Texas' (Feb.2, 1861) Declaration :

"And, finally, by the combined sectional vote of the seventeen non-slave-holding States, they have elected as president and vice-president of the whole confederacy two men (mainly Abraham Lincoln) whose chief claims to such high positions are their approval of these long continued wrongs, and their pledges to continue them to the final consummation of these schemes for the ruin of the slave-holding States.
        In view of these and many other facts, it is meet that our own views should be distinctly proclaimed.
        We hold as undeniable truths that the governments of the various States, and of the confederacy itself, were established exclusively by the white race, for themselves and their posterity; that the African race had no agency in their establishment; that they were rightfully held and regarded as an inferior and dependent race, and in that condition only could their existence in this country be rendered beneficial or tolerable."

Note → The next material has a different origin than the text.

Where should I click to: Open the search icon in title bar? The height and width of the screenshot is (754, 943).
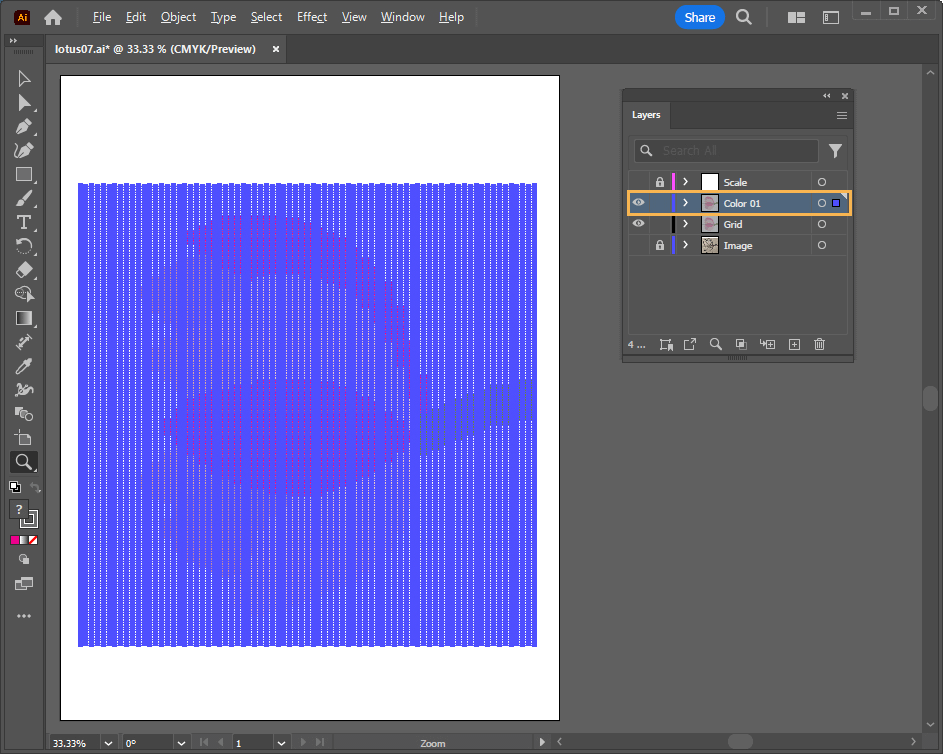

LincolnLiberty.jpg If the "Republican Party" now in control of
all of the former "rebel" states really is
the same "Republican Party" that Lincoln led, then
let them show it by repudiating all of these
declarations of rebellion against the United States!

Since the original declarations were based on hatred of Abraham Lincoln and everything that he represented, and the party now in firm control of all of the former "Confederate" states claims to be "the Party of Lincoln", why haven't these proud members of Abe's party ever repudiated all of the official anti-Lincoln declarations of those Confederate states?
        They haven't, and they never will, because of the obvious fact that - contrary to their dishonest claim - they only gained control of the Old Confederacy by becoming the successor to the Party of Jefferson Davis - the mortal enemy of Abraham Lincoln, and of the original Republican Party.-

In 2007 a Georgetown University History professor named Chandra Manning published the results of an extensive study she had done of a multitude of letters written by lowly soldiers of both sides in the Civil War. The book, called "What This Cruel War Was Over", The most surprising outcome of her research was how high a priority the issue of slavery was for most of these soldiers, whether they came from the North, South, East or West and regardless of their economic or cultural background.
        Some in the South may have labored under the illusion that slavery was morally defensible, but not General Robert E. Lee, who spoke for many others, even in the South, when he said "There are few, I believe who will not acknowledge that slavery as an institution is a moral and political evil."

It's not about "slavery";
it's about the South's "heritage" (of slavery)

Here are some interesting observations made by someone with actual experience of the South:
        "I have spent a lot of time in the South, and as the Civil War is an interest of mine, I spend a lot of time visiting the battlefields.  It always surprises me how little interest there is in the South in the history of the war.  It seems ironic to me that people display the battle flag and defend that by saying it is historical, but then have no interest in the actual history.  Visit any battlefield in the South and you will see 99 out of a 100 license plates are from the North.  Ask people in any town near a battle field for directions and see how many people drive by a battlefield everyday and have no clue what it is about.  Yet there are battle flags and decals all over town.
        The battle flag became popular during the civil-rights struggle and has been used as a symbol of resistance to integration and voting rights.  We can debate this or you can ask me for "proof" but that is a bunch of nonsense.  All one needs to do is to ask people who display the flag what their reasons are for displaying it.  They will tell you, providing they think it is safe to do so.  So why play games and pretend?  No white person can claim to be unaware of this.  So whom are we kidding?"